Dans sa contribution d’une impressionnante précision (« First-Person Knowledge in Phenomenology ») sur la méthode de la réduction phénoménologique, Thomasson développe un modèle clair, à savoir comment attribuer un poids à la perspective de la première personne dans l’analyse philosophique sans pour autant devoir se rapporter à quelque chose comme la perception interne. Elle en arrive au résultat à la base de l’introduction, selon lequel cette méthode est une proche parente de la méthode de l’analyse du langage. Cette idée est reprise par Bickle et Ellis (« Phenomenology and Cortical Microstimulation ») et trouve aussi un écho dans les réflexions éclairantes de Smith sur la conscience et le contenu réflexif (« Consciousness with Reflexive Content »). Ces deux textes ne contiennent que peu ou pas de Merleau-Ponty et davantage de Husserl. Serait-ce un indice qu’il y aurait peut-être (au moins) deux méthodes phénoménologiques relatives à ces deux auteurs ? Il n’est pas facile à tout le moins de voir comment l’interprétation fructueuse de Husserl pourrait se laisser transposer à Merleau-Ponty, dont la théorie du langage semble déjà exclure une telle possibilité — les expressions linguistiques d’objets étant bien chez lui des « emblèmes ou [...] corps » (Maurice Merleau-Ponty, Phénoménologie de la perception, Paris, Gallimard, 1945, p. 212), semblables à un geste (ibid., p. 213sq.) et non pas des signes qui ne sont en aucune relation essentielle à leur signification. S’il y a donc ces deux méthodes phénoménologiques, alors il est peut-être regrettable que l’influence de Merleau-Ponty sur les développements contemporains en philosophie de l’esprit semble autrement plus déterminante que celle de Husserl.

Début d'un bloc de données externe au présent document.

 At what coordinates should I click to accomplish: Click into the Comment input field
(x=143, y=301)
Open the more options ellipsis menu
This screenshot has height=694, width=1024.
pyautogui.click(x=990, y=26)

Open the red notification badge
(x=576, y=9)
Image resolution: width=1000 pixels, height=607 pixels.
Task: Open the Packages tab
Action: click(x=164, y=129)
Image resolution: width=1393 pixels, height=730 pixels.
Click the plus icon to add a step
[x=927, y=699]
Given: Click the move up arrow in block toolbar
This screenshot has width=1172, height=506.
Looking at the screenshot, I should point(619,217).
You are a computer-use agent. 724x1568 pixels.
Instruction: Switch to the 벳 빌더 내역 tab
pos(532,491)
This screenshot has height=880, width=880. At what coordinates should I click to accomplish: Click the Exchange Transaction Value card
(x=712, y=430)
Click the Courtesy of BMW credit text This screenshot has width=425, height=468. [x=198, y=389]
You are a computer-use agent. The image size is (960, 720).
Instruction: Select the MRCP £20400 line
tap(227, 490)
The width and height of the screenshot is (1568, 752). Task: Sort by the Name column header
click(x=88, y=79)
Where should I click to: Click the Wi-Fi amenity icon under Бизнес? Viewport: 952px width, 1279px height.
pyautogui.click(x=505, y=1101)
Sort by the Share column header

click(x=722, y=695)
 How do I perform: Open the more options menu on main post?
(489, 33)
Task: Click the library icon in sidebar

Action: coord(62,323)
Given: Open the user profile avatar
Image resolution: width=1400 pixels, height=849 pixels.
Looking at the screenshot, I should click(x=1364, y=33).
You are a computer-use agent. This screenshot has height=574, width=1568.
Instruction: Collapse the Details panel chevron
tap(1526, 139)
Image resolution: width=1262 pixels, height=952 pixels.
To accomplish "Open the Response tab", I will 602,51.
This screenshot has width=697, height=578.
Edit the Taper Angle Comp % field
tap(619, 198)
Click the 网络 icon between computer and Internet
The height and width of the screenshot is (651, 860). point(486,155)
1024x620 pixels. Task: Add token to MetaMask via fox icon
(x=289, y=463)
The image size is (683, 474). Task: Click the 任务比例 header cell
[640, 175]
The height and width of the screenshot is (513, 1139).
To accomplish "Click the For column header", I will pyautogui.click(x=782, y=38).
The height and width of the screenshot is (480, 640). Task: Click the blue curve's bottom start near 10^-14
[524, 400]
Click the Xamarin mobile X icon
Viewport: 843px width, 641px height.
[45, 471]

Mais c’est précisément dans cette intrication de deux sources phénoménologiques que se trouve un des attraits de cet ouvrage : nous n’avons pas là que d’excellents philosophes qui écrivent clairement et qui travaillent de manière fructueuse avec des textes de la tradition. Le volume montre également à quel point cette tradition est si peu unitaire. Il serait souhaitable que l’ouvrage connaisse une réception dans les courants principaux de la philosophie de l’esprit et qu’il suscite peut-être des débats fondamentaux sur le rôle de la phénoménologie pour les discussions contemporaines ainsi que sur la question de savoir en quoi consiste précisément la méthode phénoménologique à laquelle on se rapporte de tous côtés.